Similarly, May 2024 corn futures hit a harvest high of $5.16 per bu. in mid-October and have inched steadily downward ever since. By late January, however, prices appeared to have stabilized in the $4.50 to $4.60 bu. range while they, like other grain markets, wait for news that might shake off their winter funk.
The little news that did hit grain markets after the year-ending holidays was more encouraging to market bears than market bulls.
For example, our friends at farmdocDAILY released their revised 2024 crop cost estimates Jan. 9, and nothing in the cold calculations and hard estimates was heart warming or chequebook filling. Indeed, today’s weaker prices are translating directly into “lower return and profitability projections.”

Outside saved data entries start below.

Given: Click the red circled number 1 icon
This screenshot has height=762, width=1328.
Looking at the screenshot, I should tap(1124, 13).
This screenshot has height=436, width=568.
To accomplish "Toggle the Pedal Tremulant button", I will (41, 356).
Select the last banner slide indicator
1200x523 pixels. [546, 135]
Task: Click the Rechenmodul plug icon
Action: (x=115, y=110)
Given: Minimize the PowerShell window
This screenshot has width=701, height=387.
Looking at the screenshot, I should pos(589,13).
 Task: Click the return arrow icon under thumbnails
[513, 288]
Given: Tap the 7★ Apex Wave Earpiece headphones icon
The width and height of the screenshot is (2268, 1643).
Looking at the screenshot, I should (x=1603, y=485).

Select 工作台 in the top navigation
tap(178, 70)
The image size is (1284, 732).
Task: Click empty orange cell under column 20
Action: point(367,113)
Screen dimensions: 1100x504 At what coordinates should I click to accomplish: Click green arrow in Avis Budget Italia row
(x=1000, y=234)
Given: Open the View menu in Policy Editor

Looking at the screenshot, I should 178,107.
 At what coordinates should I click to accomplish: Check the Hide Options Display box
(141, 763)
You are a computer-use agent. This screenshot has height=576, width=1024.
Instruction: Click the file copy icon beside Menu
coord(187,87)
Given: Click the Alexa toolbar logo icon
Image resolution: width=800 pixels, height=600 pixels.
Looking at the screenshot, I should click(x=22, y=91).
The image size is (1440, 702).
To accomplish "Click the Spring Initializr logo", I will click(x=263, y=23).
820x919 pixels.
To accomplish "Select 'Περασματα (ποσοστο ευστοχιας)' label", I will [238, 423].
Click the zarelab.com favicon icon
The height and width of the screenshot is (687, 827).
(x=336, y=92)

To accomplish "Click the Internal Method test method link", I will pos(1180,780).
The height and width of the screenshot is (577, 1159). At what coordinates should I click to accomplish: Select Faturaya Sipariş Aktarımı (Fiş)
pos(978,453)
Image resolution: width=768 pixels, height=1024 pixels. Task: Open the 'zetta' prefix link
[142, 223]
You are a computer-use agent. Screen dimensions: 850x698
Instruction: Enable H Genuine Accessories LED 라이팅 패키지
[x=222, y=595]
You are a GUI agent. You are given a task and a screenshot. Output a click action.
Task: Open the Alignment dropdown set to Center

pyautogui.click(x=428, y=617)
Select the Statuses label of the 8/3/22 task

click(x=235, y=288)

That’s a pleasant phrase for bad news because, according to University of Illinois agricultural economists Nick Paulson and Gary Schnitkey, “current farmer return expectations are negative for both corn and soybeans across all regions” — four regions for the 620-kilometre-long state — “for 2024 … cash rented land at average rent levels.”
And the negative returns are big. For corn, projected losses range from a knee-bending negative $160 per acre in southern Illinois to an only slightly better negative $135 per acre in central Illinois.
The projected, per-acre losses are smaller for 2024 Illinois soybean growers but still wallet-crunching: they range from negative $107 in southern Illinois to a slimmer but still stinging negative $20 in central Illinois.
Those compounding losses, say the extension experts, suggest “cost adjustments” by growers “will be needed in 2024 and beyond” to either reduce the anticipated losses or scratch out a profit. Both seem like tall orders now.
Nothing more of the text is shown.